Eine Frage der Beziehung
Clemens Hellsberg, der Vorstand der Wiener Philharmoniker, über die Demokratie seines Orchesters und die tägliche Arbeit bei den Salzburger Festspielen
Sie spielen ohne Chefdirigent. Einen Intendanten brauchen sie auch nicht: Die Basisdemokratie der Wiener Philharmoniker spart viel Ärger, wenn man an die Bredouille denkt, in der ihre Münchner Kollegen nach dem Machtpoker um das Letztentscheidungsrecht über Gastdirigenten stecken.
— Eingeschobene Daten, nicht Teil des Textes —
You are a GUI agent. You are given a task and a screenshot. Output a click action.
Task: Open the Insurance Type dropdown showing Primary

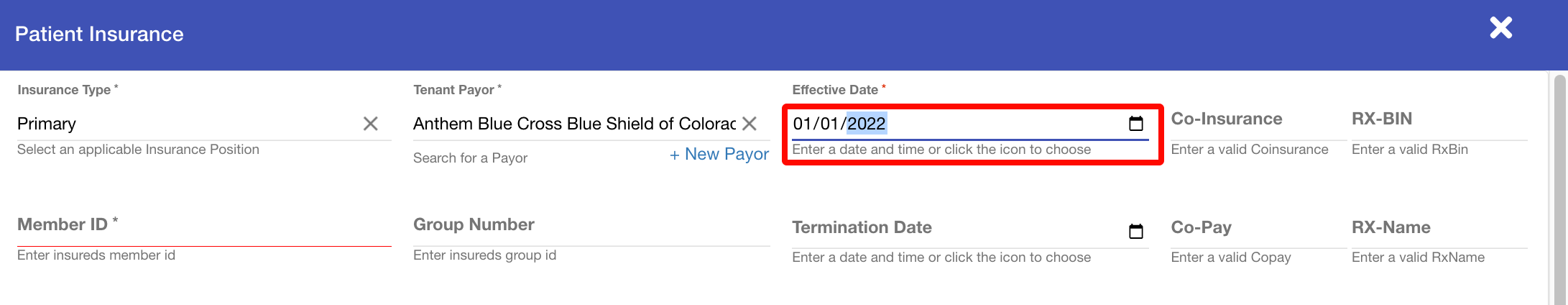187,124
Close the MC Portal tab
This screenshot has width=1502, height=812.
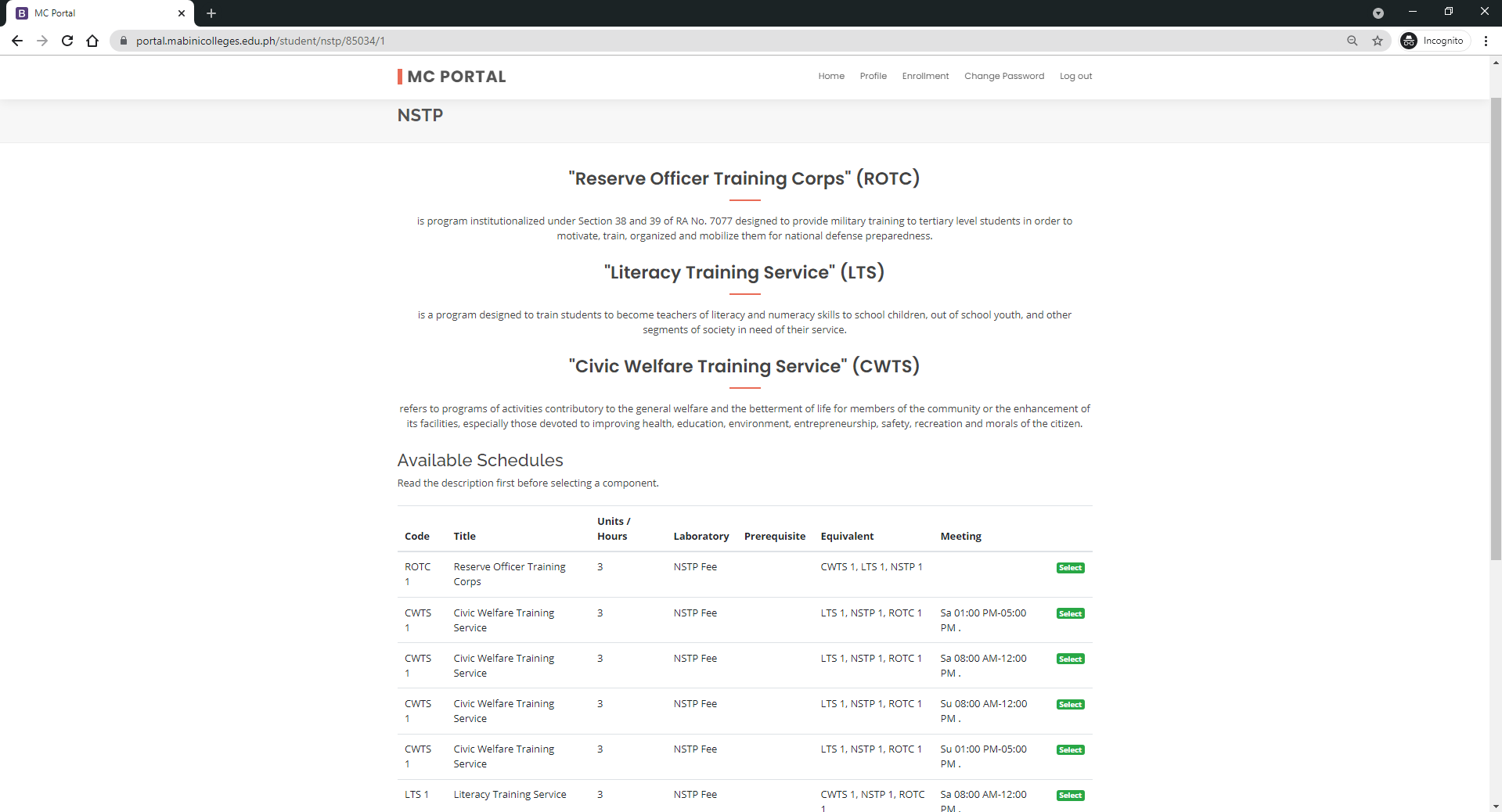tap(182, 13)
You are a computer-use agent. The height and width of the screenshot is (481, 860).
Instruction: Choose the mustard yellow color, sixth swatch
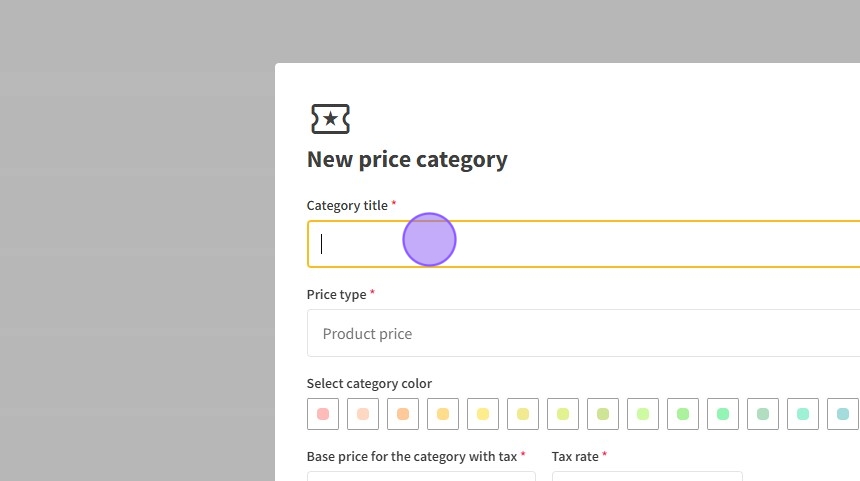click(523, 414)
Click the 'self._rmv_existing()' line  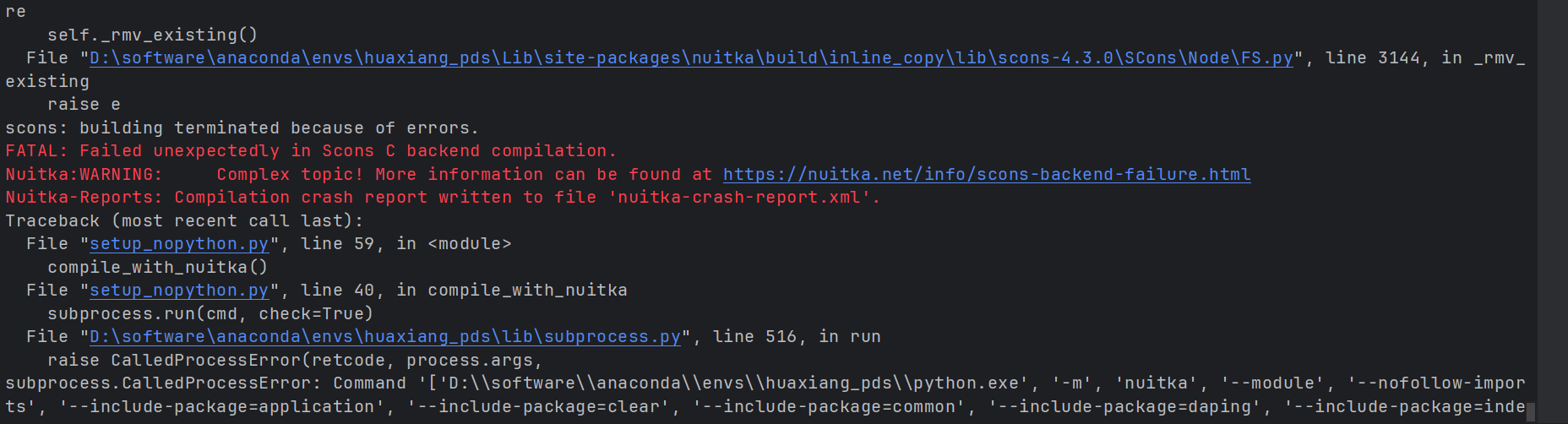point(153,35)

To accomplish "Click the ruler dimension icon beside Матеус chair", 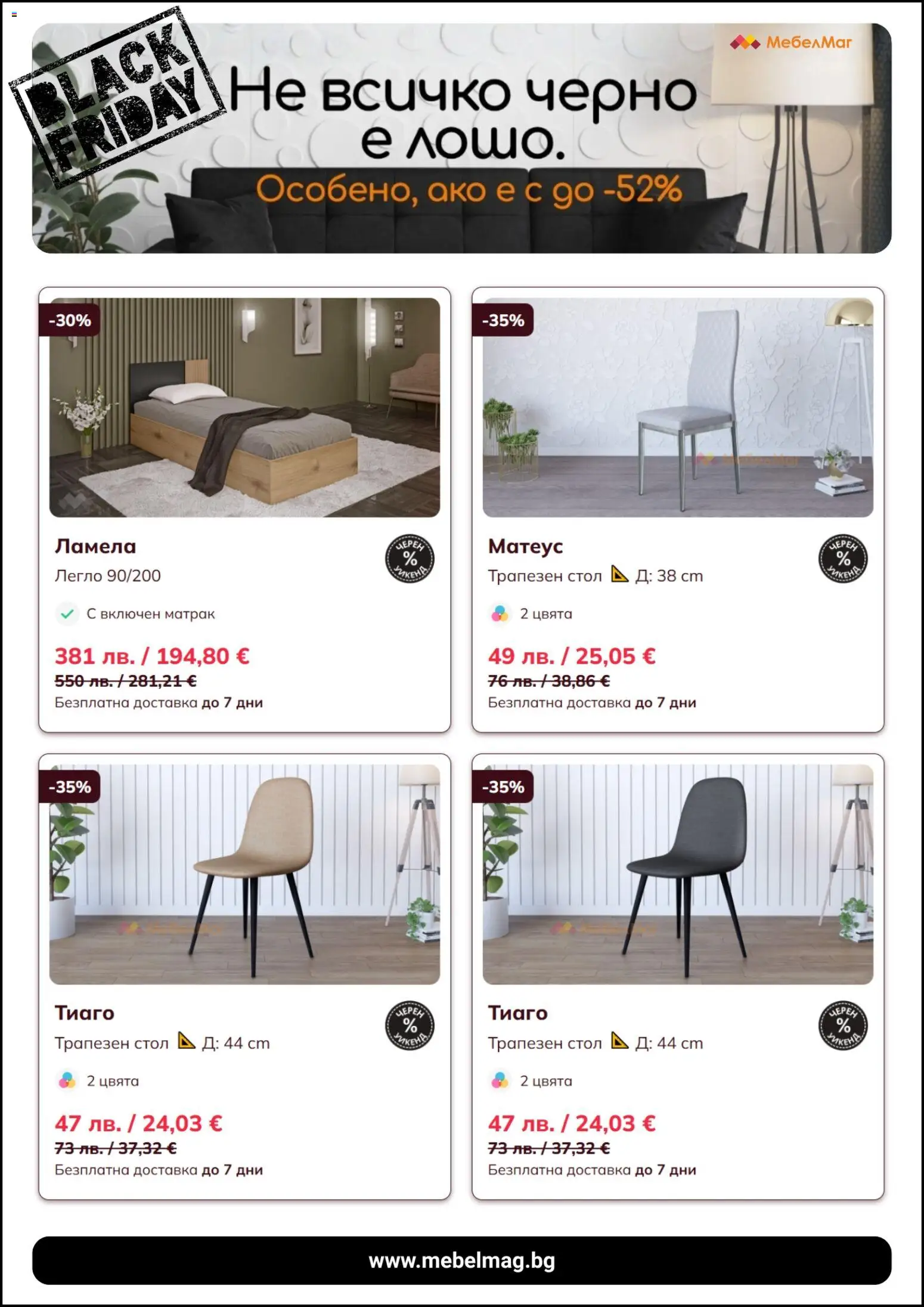I will (x=620, y=574).
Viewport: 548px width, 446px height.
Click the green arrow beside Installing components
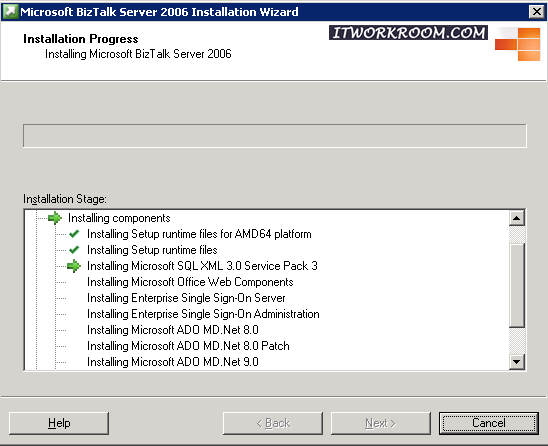click(x=55, y=218)
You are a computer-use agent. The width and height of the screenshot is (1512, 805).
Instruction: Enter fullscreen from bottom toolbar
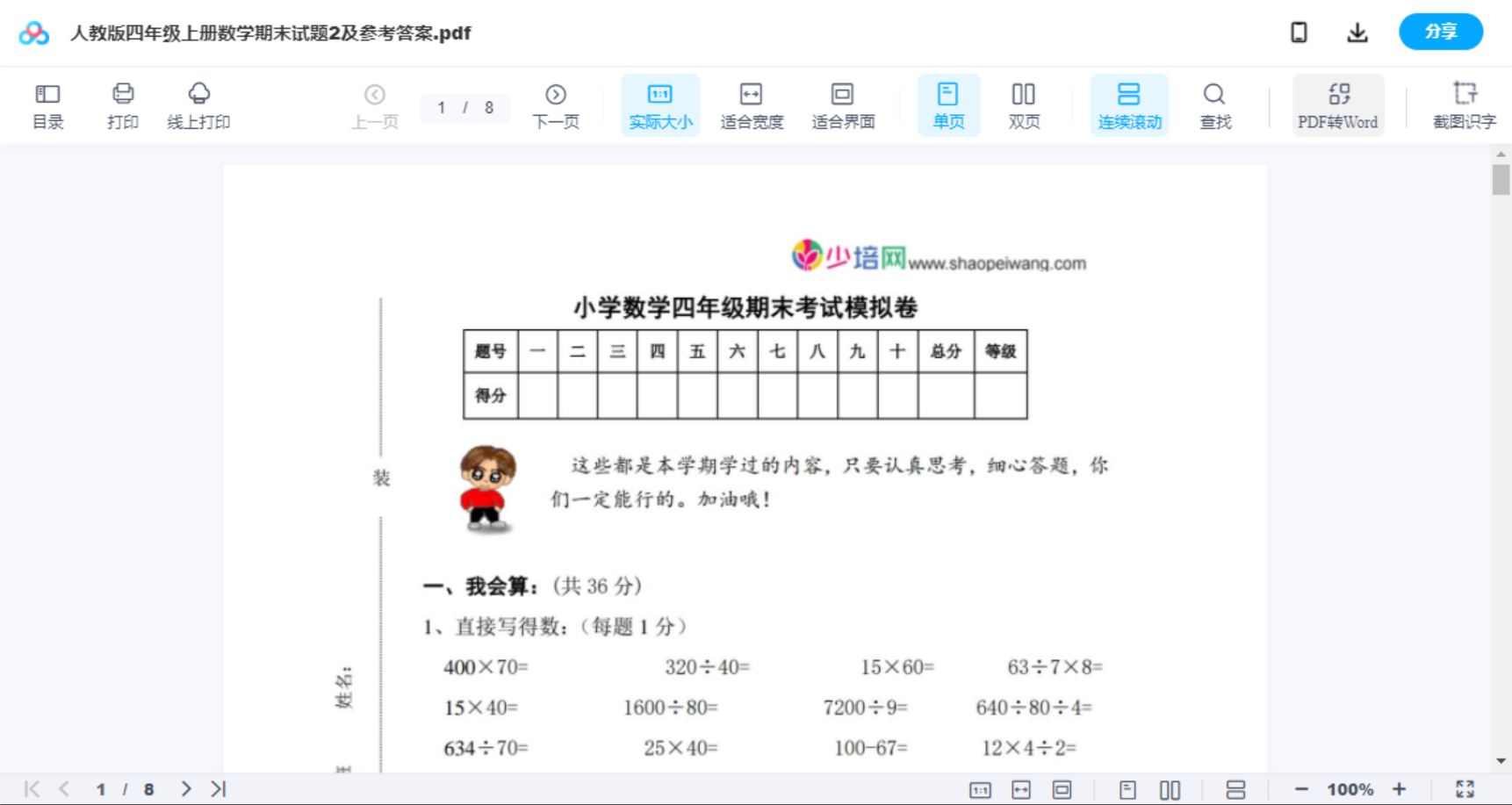point(1465,788)
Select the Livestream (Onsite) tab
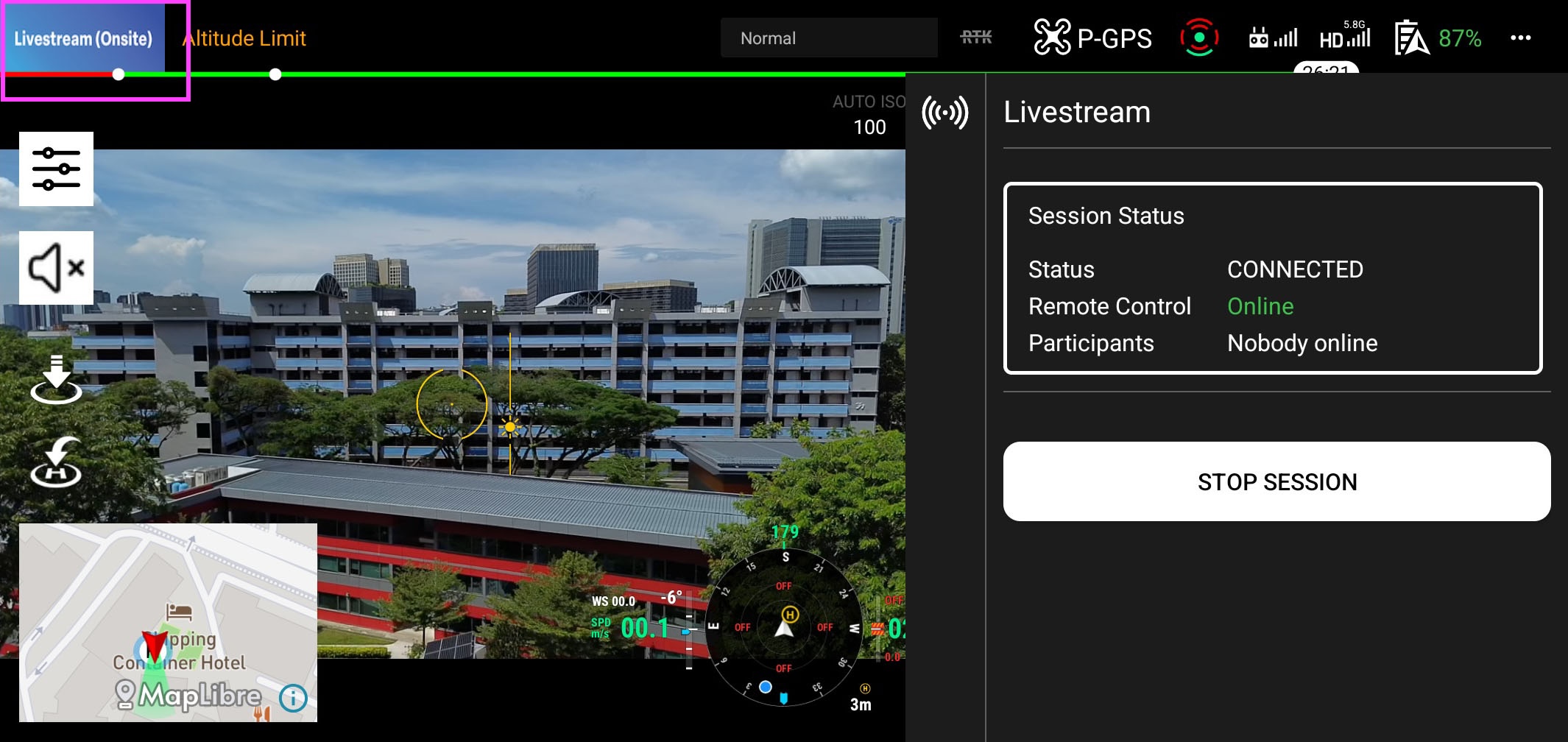This screenshot has height=742, width=1568. pos(83,38)
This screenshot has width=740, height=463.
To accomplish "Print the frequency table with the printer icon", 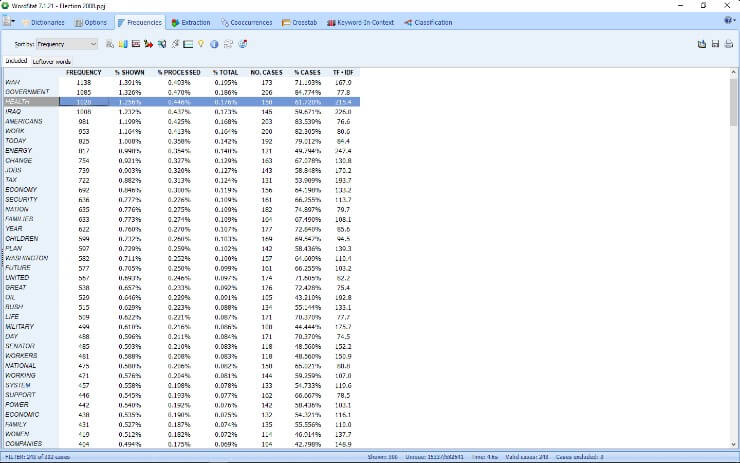I will point(729,44).
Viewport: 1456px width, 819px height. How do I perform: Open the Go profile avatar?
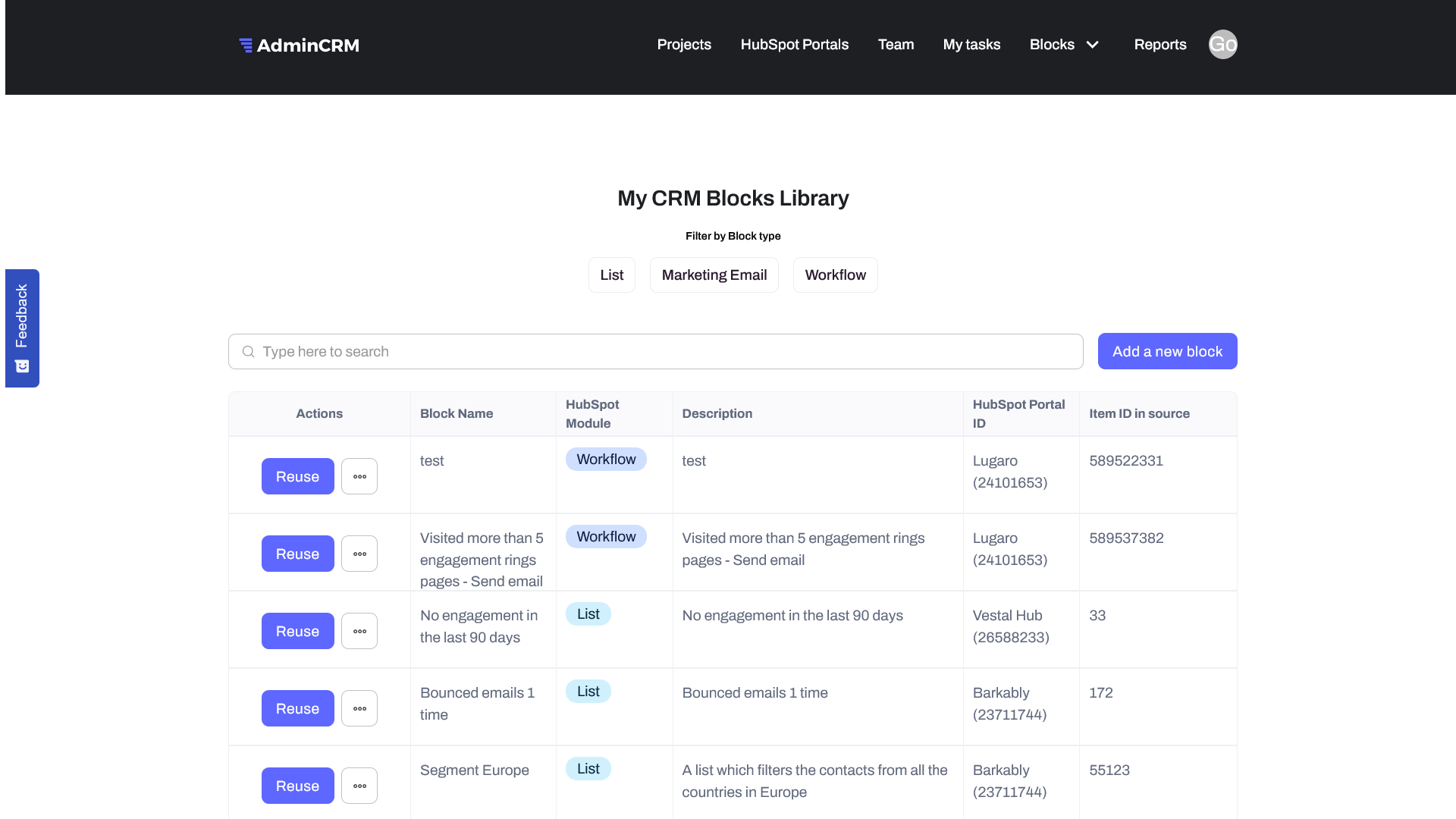(1222, 44)
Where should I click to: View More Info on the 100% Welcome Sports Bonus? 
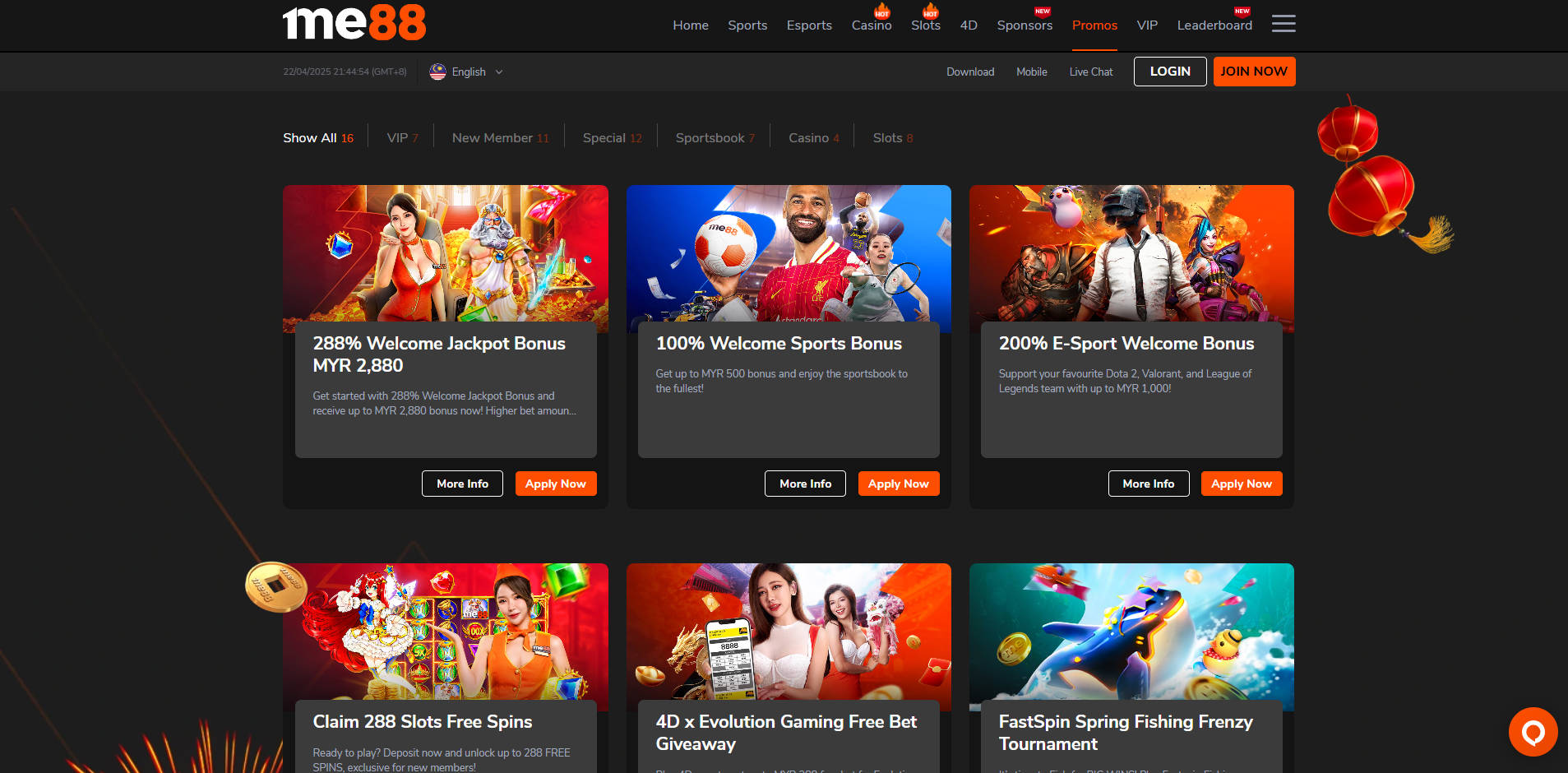pos(805,484)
Zum Streit um Thielemann lächelt Clemens Hellsberg als guter Kollege nur vielsagend. Er ist Geiger und gewählter Vorstand der Wiener Philharmoniker. Mit seinem 1992 erschienenen Buch „Demokratie der Könige“ prägte er den schönsten Begriff zur Struktur dieses Vereins, in den nur aufgenommen werden kann, wer zugleich im Graben der Wiener Staatsoper spielt.
„Jeder von uns spielt eigentlich in zwei Orchestern“, erklärt Hellsberg. Die nach seinen Worten „erbärmlich schlecht“ bezahlte staatliche Stelle sorgt für eine Grundsicherung, die Nebentätigkeit für Glanz. Er schillert noch stärker, seit die TV-Rechte des Neujahrskonzerts von einer auch für die Fifa tätigen Schweizer Firma vermarktet werden. Sie hat den Philharmonikern einen Sponsor aus der Uhrenbranche beschert, der sich sieben Sekunden Werbung vor und nach den Walzern wohl mehr als die 11000 Euro kosten lässt, die laut einem Gerücht bislang nach jedem Neujahrskonzert im Geldbeutel eines Musikers landeten.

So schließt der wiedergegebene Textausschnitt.